How to Implement Web Scraping in R

Introduction

Data is everything in today’s digital age, and we come across immense amounts of publicly available data on the internet. To create meaningful inferences, we need all these data together. There comes the role of web scraping.

We can collect the data from the web page using web scrapers. This article will teach how to implement a web scraper in R.

Why R?

Almost all programming languages can be used to create a web scraper. But R has got certain advantages when it comes to manipulating the extracted data. The R has many libraries for data analysis and statistical modeling, which can be used for analyzing the collected data.

Installation

To install R in Linux, run the following commands in the terminal.
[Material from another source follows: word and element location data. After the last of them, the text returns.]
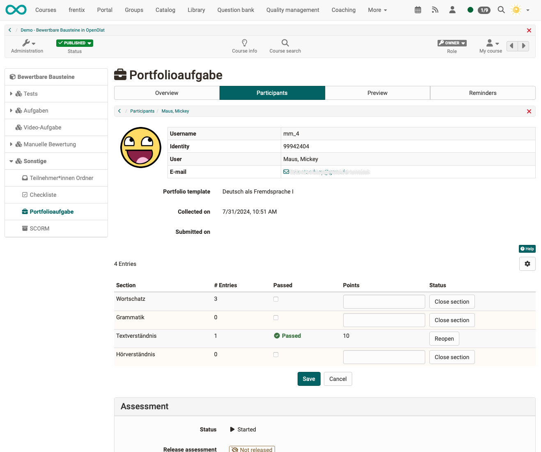Collapse the Sonstige section in the sidebar

[x=11, y=161]
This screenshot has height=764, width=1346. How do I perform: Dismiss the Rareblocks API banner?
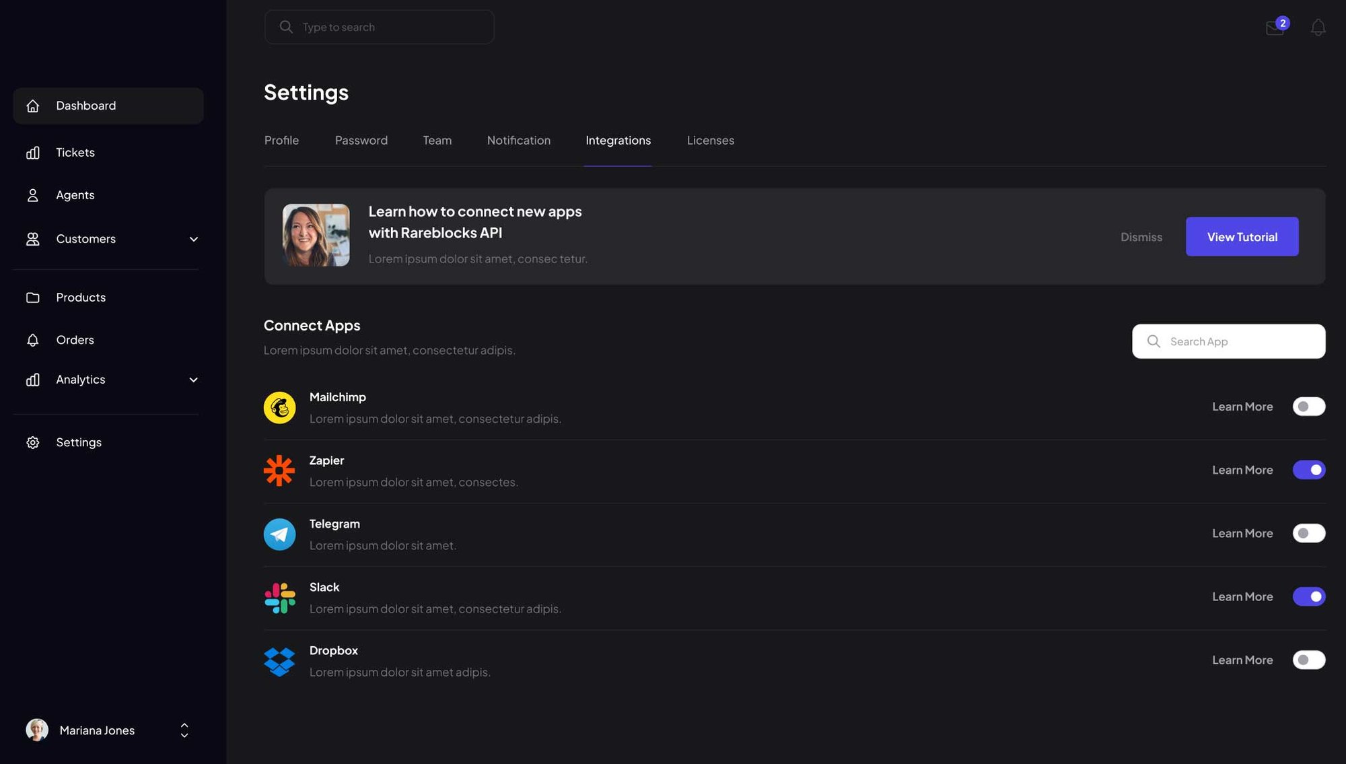click(x=1141, y=237)
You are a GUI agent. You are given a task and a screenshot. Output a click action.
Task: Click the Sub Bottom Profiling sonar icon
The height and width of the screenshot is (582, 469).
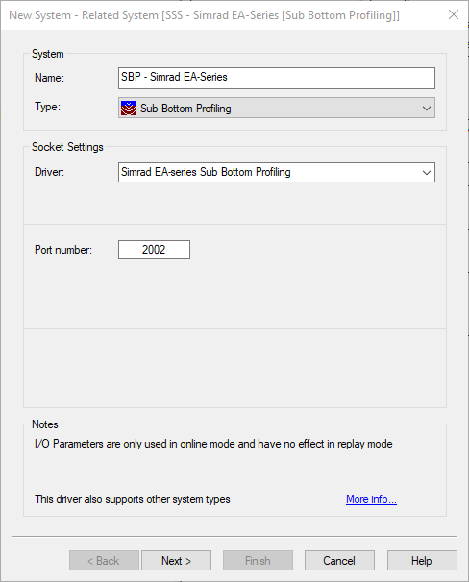point(129,109)
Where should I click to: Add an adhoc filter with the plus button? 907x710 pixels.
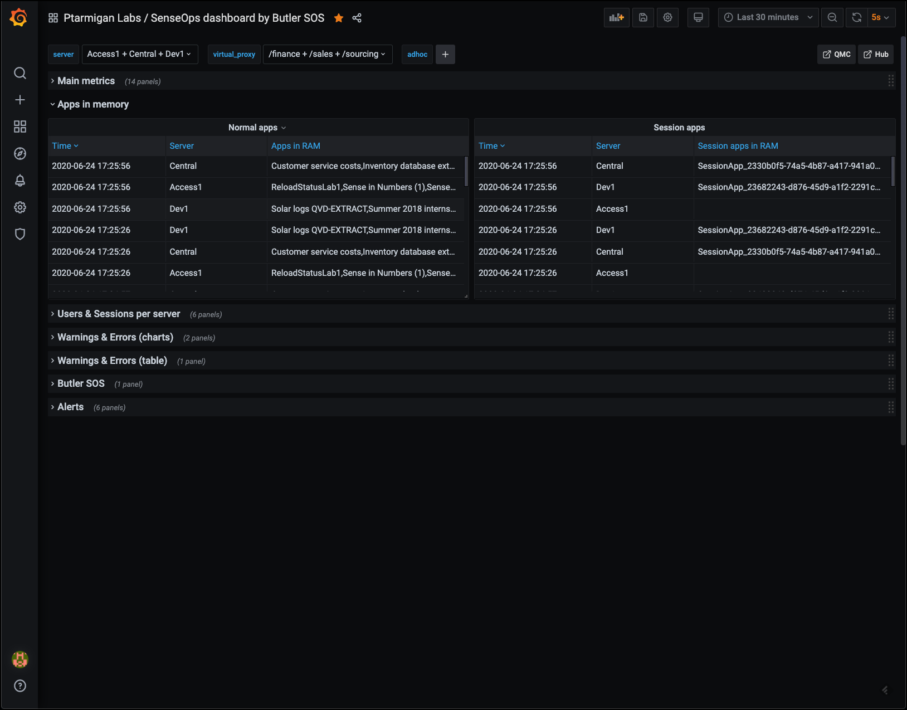(445, 54)
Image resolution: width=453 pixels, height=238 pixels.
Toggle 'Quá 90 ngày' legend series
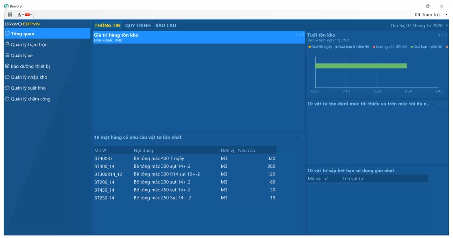click(x=322, y=47)
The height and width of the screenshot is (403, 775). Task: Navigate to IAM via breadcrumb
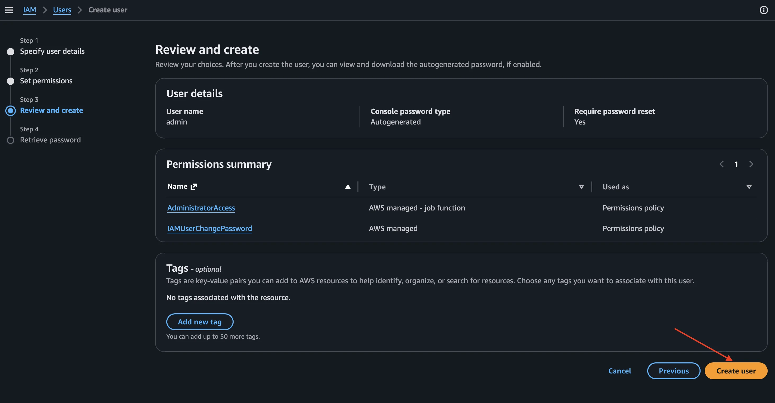pyautogui.click(x=29, y=10)
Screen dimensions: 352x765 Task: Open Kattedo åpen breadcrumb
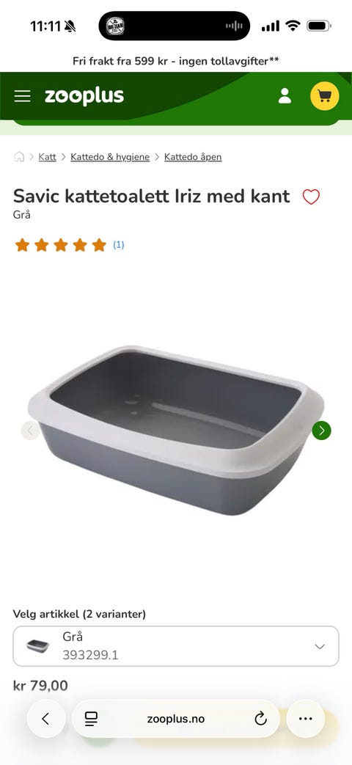click(193, 157)
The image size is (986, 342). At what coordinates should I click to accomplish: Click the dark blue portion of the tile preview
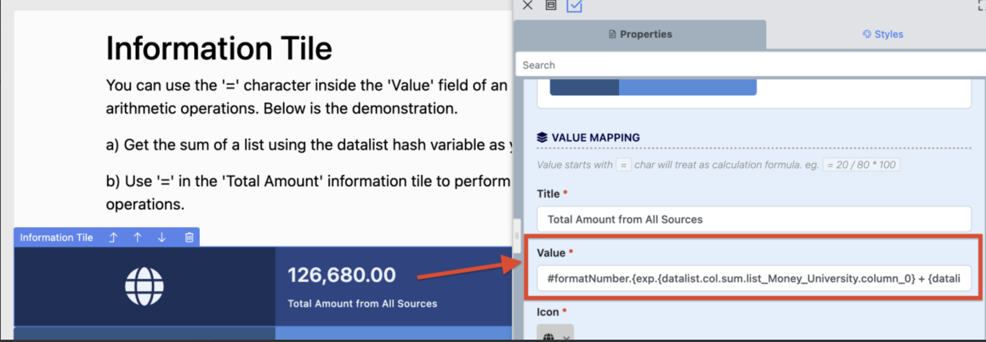pos(584,87)
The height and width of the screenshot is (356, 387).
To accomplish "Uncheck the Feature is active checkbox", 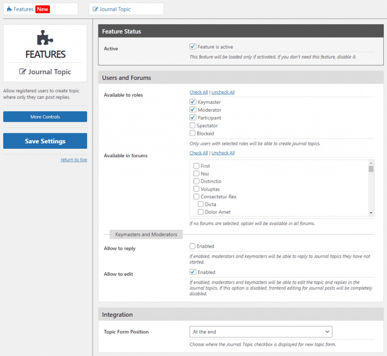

sudo apt update && sudo apt upgrade
sudo apt install r-base

To check the version, run the command

r --version

Install required libraries

In order to implement web scraping in R, we need the following libraries :

  • httr
  • rvest
  • parallel

Now let’s install these libraries. For that, launch the R console and run the following command.

install.packages("httr")

Note: To launch the R console, go to the terminal and type R or R.exe (for Windows OS).

The above code installs the package httr.

Similarly, we can install the packages rvest and parallel

install.packages("rvest")
install.packages("parallel")

Create our first R scraper

Let’s create our first scraper using R. The workflow of the scraper is mentioned below:

  • Go to the website https://scrapeme.live/shop
  • Navigate through the first 5 listing pages and collect all product urls
  • Visit each product page and collect the following data
    • Name
    • Description
    • Price
    • Stock
    • Image URL
    • Product URL
  • Save these collected data to a CSV file

Import required libraries

First, we need to import the required libraries.

library('httr')
library('rvest')
library('parallel')

Send request to the website

We use the help of httr library to collect data from the websites. The httr library allows the R program to send HTTP requests. It also helps us to handle the responses received from the website.

Let’s send a request to https://scrapeme.live/shop

headers <- c(
"User-Agent" = "Mozilla/5.0 (X11; Linux x86_64) AppleWebKit/537.36 (KHTML, like Gecko) Chrome/113.0.0.0 Safari/537.36",
"Accept-Language" = "en-US,en;q=0.5"
)
url <- 'https://scrapeme.live/shop/'
response <- httr::GET(url, add_headers(headers))

The above code sends an HTTP request to the website and stores the response to the variable response.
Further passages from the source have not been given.